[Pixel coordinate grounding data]
# # #

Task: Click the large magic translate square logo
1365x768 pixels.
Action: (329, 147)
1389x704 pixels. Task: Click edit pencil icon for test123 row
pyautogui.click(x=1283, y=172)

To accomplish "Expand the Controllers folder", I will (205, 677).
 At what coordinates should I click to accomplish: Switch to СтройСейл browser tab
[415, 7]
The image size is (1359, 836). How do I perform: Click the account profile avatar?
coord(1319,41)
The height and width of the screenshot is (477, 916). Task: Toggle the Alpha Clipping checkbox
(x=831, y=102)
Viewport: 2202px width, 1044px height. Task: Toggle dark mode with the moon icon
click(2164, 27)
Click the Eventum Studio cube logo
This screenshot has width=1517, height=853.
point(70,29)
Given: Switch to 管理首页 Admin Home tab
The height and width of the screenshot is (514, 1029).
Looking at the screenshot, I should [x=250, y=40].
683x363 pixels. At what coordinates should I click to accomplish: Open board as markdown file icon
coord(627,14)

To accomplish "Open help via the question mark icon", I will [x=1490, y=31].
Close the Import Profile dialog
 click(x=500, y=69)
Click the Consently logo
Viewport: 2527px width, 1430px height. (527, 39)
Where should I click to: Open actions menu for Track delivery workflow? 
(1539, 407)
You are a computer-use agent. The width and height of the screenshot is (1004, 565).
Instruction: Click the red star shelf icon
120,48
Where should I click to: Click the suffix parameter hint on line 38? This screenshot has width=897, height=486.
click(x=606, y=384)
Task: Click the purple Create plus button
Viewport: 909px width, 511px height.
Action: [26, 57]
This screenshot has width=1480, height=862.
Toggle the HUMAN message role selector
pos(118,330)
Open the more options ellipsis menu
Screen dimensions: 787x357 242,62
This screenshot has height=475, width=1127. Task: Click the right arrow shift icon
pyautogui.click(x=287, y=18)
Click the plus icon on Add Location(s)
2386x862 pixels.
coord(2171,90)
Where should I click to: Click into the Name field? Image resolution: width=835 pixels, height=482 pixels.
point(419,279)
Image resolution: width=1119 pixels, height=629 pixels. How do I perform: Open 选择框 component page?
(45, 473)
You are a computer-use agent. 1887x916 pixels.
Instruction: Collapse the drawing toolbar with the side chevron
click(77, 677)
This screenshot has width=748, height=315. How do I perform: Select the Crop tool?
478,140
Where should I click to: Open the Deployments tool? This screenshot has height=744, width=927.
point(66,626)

# # #

Your task: List every line from the entries above in which "will" appears.

Written response:
To accomplish "Expand the Controllers folder", I will (205, 677).
To accomplish "Open help via the question mark icon", I will [x=1490, y=31].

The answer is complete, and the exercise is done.